I’m trying to learn to demand customer service. Not big service – just the common everyday service that seems almost to have been wiped off the face of the Earth.

Aw, shucks! Thanks fer what you did! (copyright Ron Harvey)

Aw, shucks! Thanks fer what you did! (copyright Ron Harvey)

I truly believe that businesses attentive to cheerful customer service — including freelance businesses – can rule the world because they are so rare.

Take today. When I paid at the McDonald’s drive-through lane, the cashier attempted to hand me back bills, coins and receipt in one bunch. To take them requires reaching up and awkwardly twisting the wrist, then carefully guiding the wad downward so the coins don’t slide off. With orthopedic hardware in my wrist, I can’t do it anymore , so I asked the cashier to hand me the paper, then the coins.

She dropped coins. They clattered to the pavement. She turned away to the next customer talking through her headset. She seemed to expect me to be OK with driving off without the change she dropped, but I am a skinflint. Fifty cents buys a postage stamp with one cent left over for a gumball. I’m not abandoning that on the ground.

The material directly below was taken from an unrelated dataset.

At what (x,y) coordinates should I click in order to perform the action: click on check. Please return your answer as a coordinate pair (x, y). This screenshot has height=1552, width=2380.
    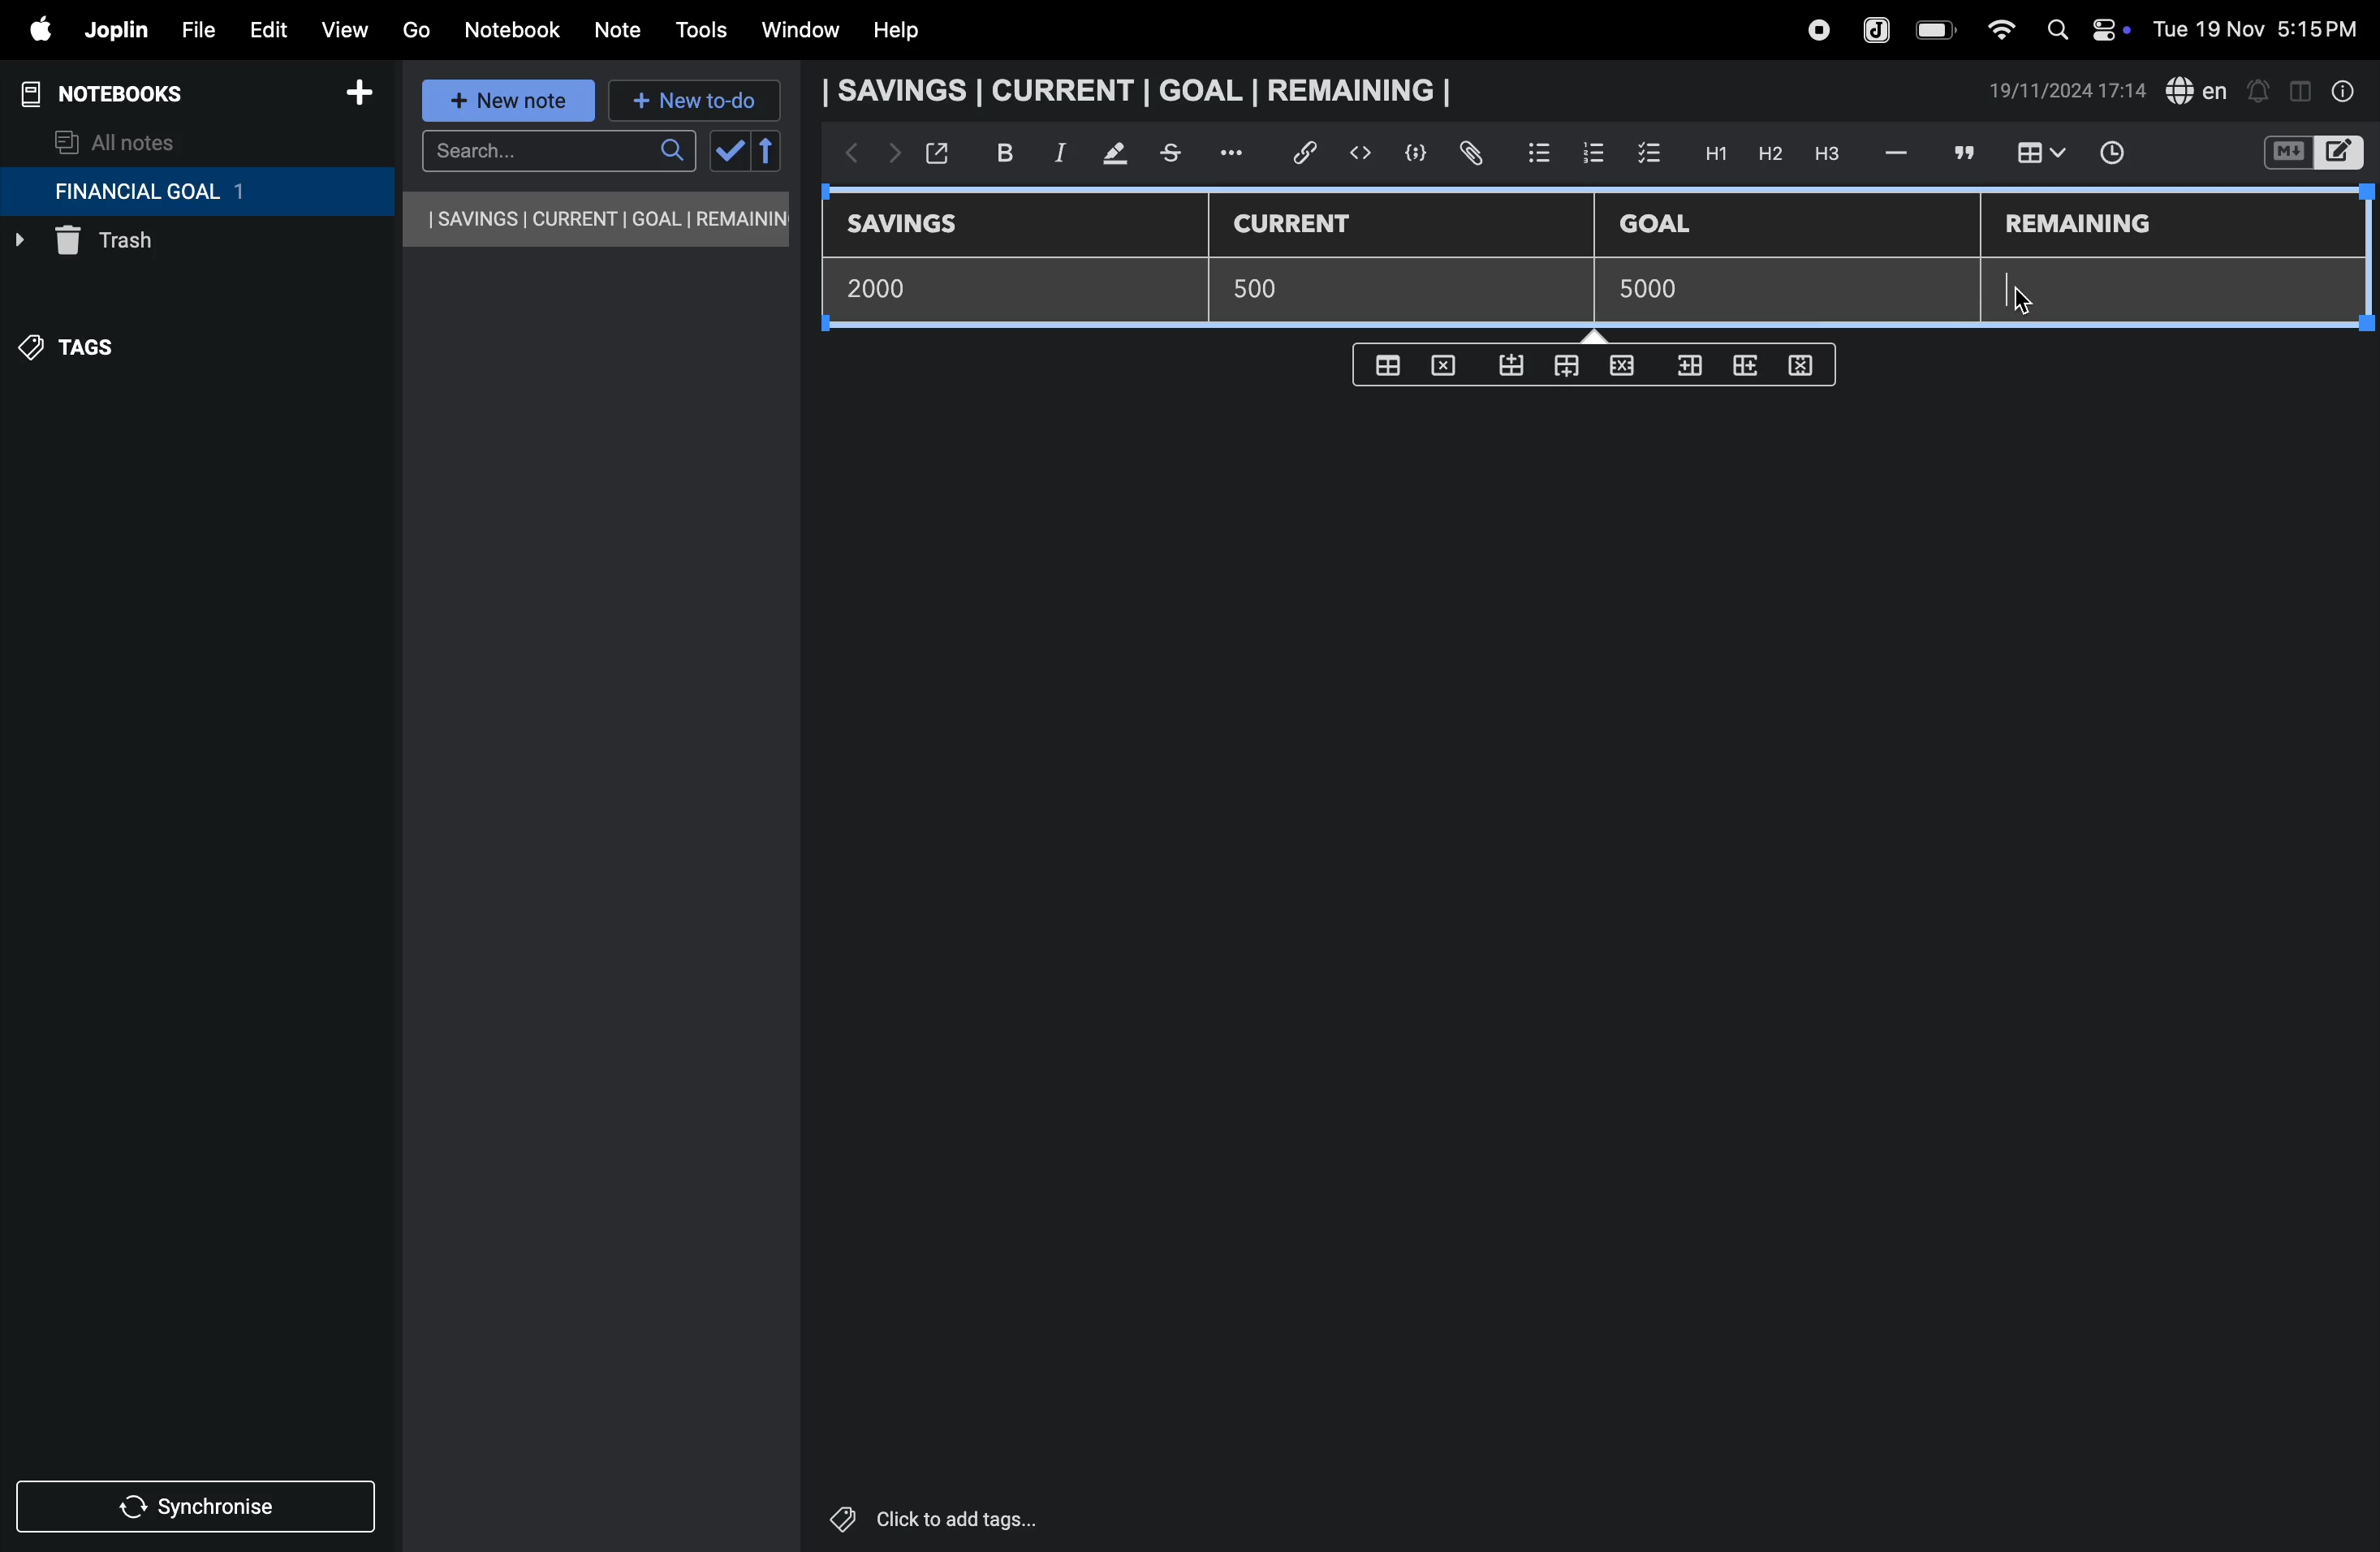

I could not get the car door open more than six inches without hitting the wall of the restaurant. As the cashier continued not to pay attention to me, I stuck the handle of a windshield squeegee out the door and led the coins to me with it. Then I bent like a contortionist to pick them up. Actually, the kink that was in my neck for a couple of days feels better because of it, but I didn’t order a side of physical therapy.

McDonald’s, please train your cashiers not to hand back change in a wad. Whatever you’re doing to put the fear in them of reaching back into the cash drawer when they drop a customer’s change, stop it!

I’ve left stores when clerks were too busy chitchatting with each other to answer a question for me. Because of that experience, I probably will never go back to a Lamps Plus. Yes, it’s an irrational reaction, but those clerks represented the company to me that day.

The most fun I’ve had with customer service occurred in an Aaron Bros. Art Mart. I picked out some art supplies, then waited at the register. And waited. And waited. Ten minutes passed. (I was patient.) I looked around for a bell. There was none. But there was a microphone. I waited five more minutes. Should I? Oh, yes. And I did. “Attention, Aaron Bros. employees! This is your customer. Please report to the front checkout to take my money.” Someone emerged from the framing room – the only person on duty that night — and we had a good laugh over it.

What does any of this have to do with freelancing? A lot. Give your editor a little customer service, and you grease the path to your next assignment. If the editor wants a headshot from one of your sources, don’t balk or demand extra payment, because everybody knows how long it takes to say “Mr. Fulano, my editor would like a headshot of you to run with the story, if you have one to send. You can send it electronically as a .jpg. Here is her email address. Please put your name and ‘headshot’ on the subject line.”

Likewise, if the editor requests a sidebar with the story, don’t complain that it’s so much extra work that you expect extra pay. Everybody knows it takes a few minutes – not hours – to break information from the story into a sidebar.

Editors remember writers who provide little touches of help because they are so rare. Give your editor customer service, and you’ll cultivate a happy repeat customer.